The specific method is as follows: score your emotions in three time periods every day: get up-12: 00, 12: 00- 18: 00, 18:00- sleep, and then make the daily scores into emotional curves.
That is to say, at noon 12 o'clock, the mood from getting up to 12 o'clock is scored, and the mood after 6 o'clock in the afternoon is scored, before going to bed at night or when getting up the next day.
The lowest mood 1, the highest mood 10, score yourself.
If you have mood swings at a certain time, get an average score. Everyone can do this during isolation or at ordinary times. As a tool of self-emotional management, it is also an activity that insists on self-willpower practice. It seems that three data are recorded every day, but if you persist for three months in a row, you will find it difficult, but it is precisely because it is not easy to persist that once you do it, you will have a positive experience.
Third, keep a diary of the quarantine period.

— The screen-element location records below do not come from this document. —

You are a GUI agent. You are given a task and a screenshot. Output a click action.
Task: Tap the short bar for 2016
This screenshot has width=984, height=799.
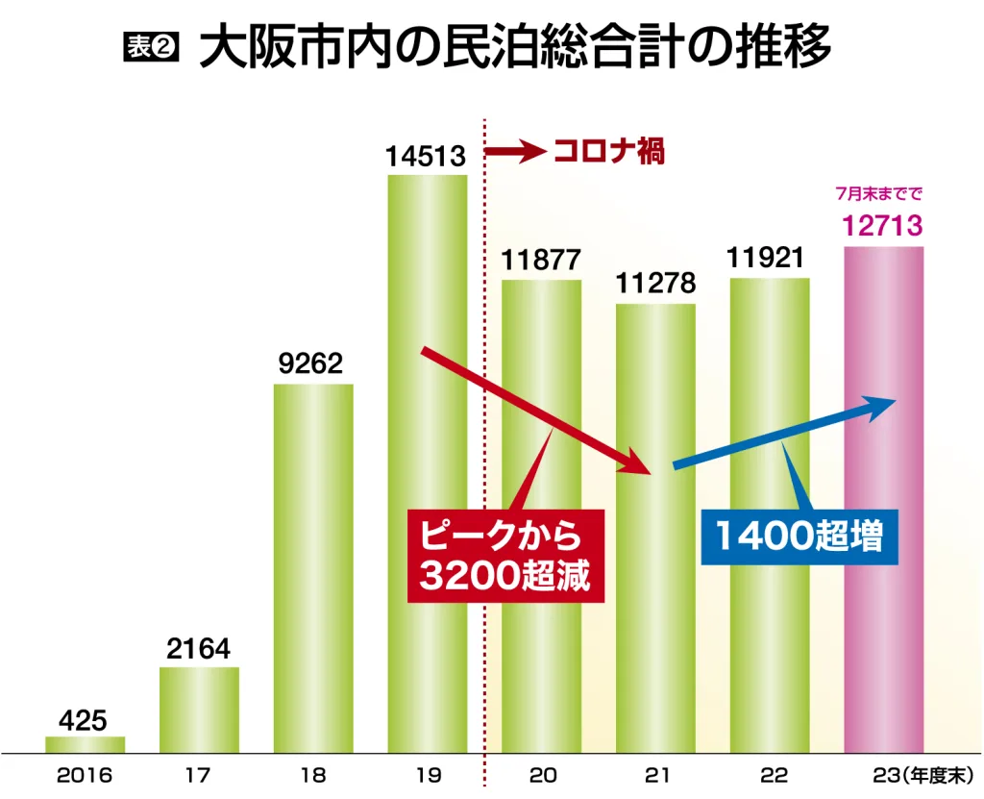pos(85,744)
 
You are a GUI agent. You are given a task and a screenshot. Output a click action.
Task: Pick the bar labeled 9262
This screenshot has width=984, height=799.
pos(313,567)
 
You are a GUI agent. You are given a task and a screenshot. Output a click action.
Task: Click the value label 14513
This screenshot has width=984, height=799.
pos(427,157)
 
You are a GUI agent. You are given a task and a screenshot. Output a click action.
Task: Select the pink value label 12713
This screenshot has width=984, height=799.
pos(883,226)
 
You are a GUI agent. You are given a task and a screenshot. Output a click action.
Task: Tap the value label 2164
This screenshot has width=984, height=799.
pos(199,649)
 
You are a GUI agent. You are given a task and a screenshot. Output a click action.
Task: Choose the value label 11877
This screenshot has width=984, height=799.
pos(541,261)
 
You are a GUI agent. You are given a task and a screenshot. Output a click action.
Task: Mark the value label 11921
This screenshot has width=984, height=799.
pos(769,259)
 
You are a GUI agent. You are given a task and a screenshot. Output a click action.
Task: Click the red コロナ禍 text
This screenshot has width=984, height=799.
pos(609,152)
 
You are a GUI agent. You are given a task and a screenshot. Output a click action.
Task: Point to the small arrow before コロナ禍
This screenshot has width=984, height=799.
pos(516,152)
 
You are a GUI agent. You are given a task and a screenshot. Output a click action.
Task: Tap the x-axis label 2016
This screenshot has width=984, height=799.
pos(85,774)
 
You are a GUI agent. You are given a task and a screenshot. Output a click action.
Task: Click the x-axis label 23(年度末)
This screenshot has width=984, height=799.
pos(920,774)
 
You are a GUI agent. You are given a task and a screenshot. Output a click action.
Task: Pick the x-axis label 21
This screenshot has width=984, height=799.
pos(656,774)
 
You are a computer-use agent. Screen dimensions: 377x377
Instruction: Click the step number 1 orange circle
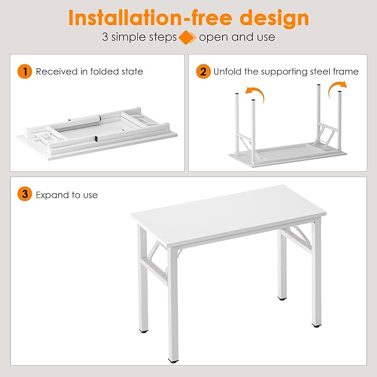click(24, 72)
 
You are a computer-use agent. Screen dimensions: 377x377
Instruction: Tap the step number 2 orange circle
click(204, 72)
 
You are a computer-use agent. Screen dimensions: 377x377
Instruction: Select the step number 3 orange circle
click(24, 195)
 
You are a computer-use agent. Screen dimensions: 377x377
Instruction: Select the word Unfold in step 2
click(227, 72)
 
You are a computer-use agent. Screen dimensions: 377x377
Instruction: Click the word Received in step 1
click(54, 72)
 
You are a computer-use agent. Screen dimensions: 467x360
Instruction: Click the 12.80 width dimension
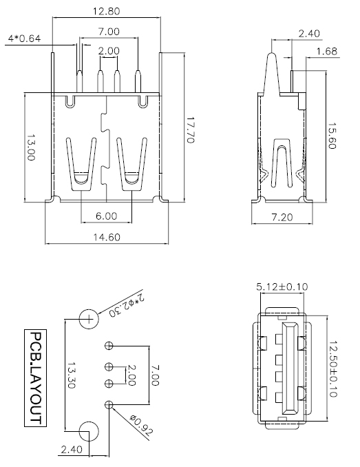(x=107, y=11)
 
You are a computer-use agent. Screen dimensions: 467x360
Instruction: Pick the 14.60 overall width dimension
(x=105, y=237)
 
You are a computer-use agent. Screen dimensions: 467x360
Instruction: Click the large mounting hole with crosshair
(x=89, y=319)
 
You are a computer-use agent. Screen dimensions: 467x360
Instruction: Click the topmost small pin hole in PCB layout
(x=109, y=344)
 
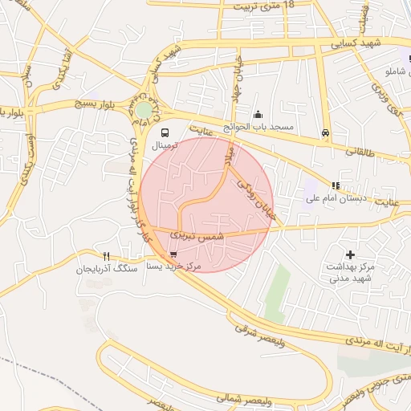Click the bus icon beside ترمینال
click(x=165, y=132)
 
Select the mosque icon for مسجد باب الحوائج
click(x=258, y=115)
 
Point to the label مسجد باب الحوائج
click(x=264, y=127)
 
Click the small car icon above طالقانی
click(x=325, y=132)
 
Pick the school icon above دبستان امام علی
click(x=336, y=185)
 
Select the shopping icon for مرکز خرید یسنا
click(x=174, y=254)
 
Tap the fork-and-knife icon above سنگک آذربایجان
click(x=106, y=257)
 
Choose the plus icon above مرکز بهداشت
click(x=351, y=254)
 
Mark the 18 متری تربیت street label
click(x=264, y=6)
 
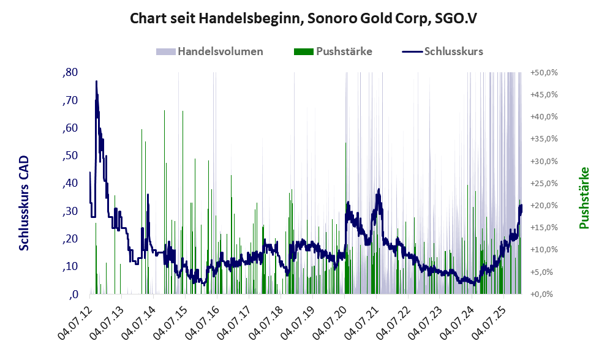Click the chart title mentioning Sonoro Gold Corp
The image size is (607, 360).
[303, 18]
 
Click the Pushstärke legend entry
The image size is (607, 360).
[333, 51]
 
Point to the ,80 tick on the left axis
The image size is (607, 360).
[70, 72]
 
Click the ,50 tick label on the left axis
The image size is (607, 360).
[70, 156]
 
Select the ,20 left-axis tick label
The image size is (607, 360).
[70, 239]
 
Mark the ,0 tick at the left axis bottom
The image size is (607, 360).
[73, 294]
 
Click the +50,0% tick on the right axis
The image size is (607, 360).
[544, 72]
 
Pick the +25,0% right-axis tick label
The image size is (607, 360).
[544, 183]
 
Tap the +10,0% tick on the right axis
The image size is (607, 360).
[544, 250]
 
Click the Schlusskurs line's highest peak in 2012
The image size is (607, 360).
[96, 81]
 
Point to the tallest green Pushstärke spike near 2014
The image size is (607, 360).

It is necessary to keep a diary every day, and leave a little record of feelings and thoughts in time, which will become history and leave traces. History is different from the past. In the past, the wind didn't leave a record, but what history wanted to record was what left words and images. If you look back on these things in five or ten years, you will find a completely different self. Of course, we mean emotional. At that time, when you look back at this period, you will be grateful, but if you don't leave a record, you can only glance at it occasionally by unreliable brain memory.
The above is just general emotional processing. If you feel that your emotional problems are particularly serious and cannot be alleviated, it is recommended to contact professionals for professional help in time.